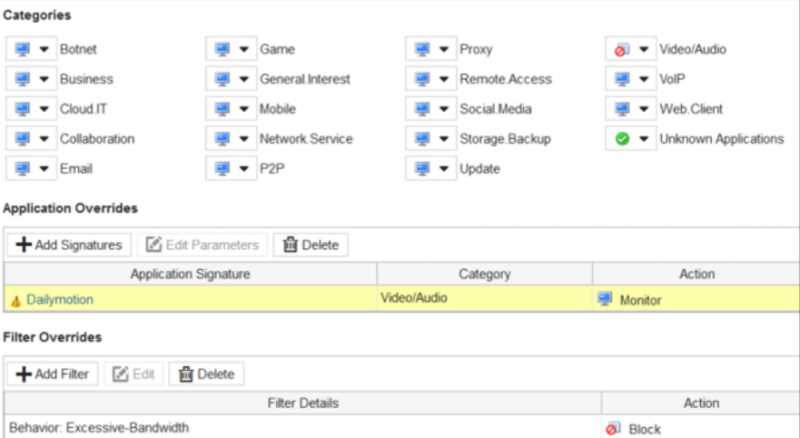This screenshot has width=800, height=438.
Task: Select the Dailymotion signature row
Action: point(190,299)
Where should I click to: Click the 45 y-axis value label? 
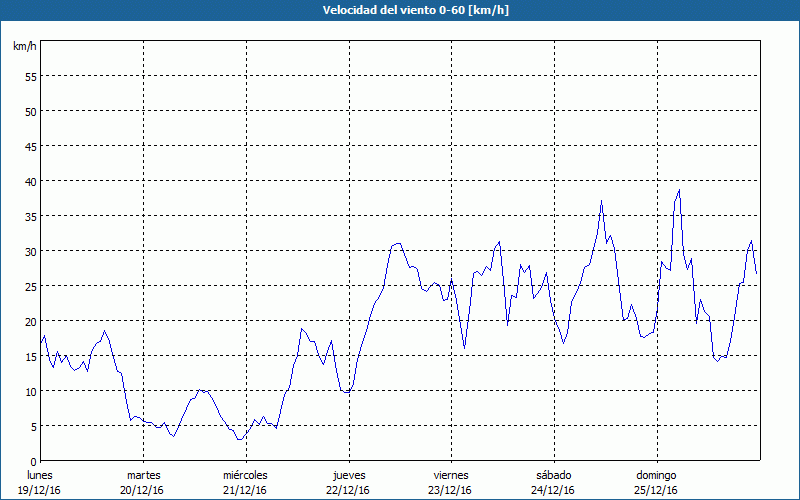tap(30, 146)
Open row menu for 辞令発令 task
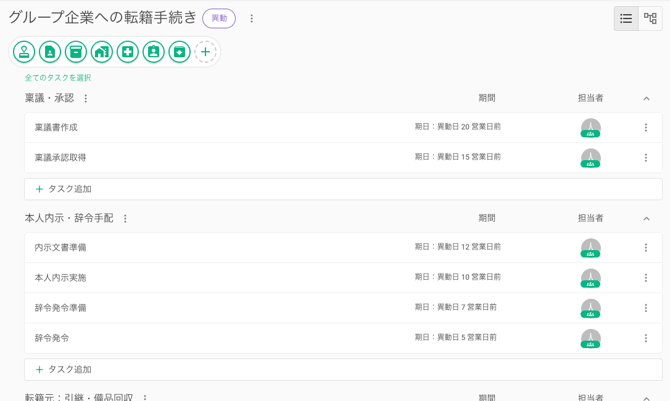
==
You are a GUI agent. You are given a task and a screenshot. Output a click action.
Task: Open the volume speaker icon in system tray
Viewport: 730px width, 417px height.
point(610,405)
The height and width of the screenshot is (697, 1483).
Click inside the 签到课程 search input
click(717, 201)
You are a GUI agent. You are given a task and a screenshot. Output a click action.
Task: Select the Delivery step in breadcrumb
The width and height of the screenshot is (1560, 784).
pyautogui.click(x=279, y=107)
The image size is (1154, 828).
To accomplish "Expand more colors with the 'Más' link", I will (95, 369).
---
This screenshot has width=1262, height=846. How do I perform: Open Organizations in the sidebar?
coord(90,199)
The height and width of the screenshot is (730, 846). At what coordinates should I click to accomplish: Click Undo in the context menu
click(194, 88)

◆ **PROBLEM STATEMENT**
Return exactly the lines that appear in the data above between the line containing "Where should I" and the line containing "Open row menu for 辞令発令 task", both of which are included, and leave the pictures out.

◆ **SOLUTION TO THE PROBLEM**
Where should I click to: Click the 45 y-axis value label? 
tap(30, 146)
Open row menu for 辞令発令 task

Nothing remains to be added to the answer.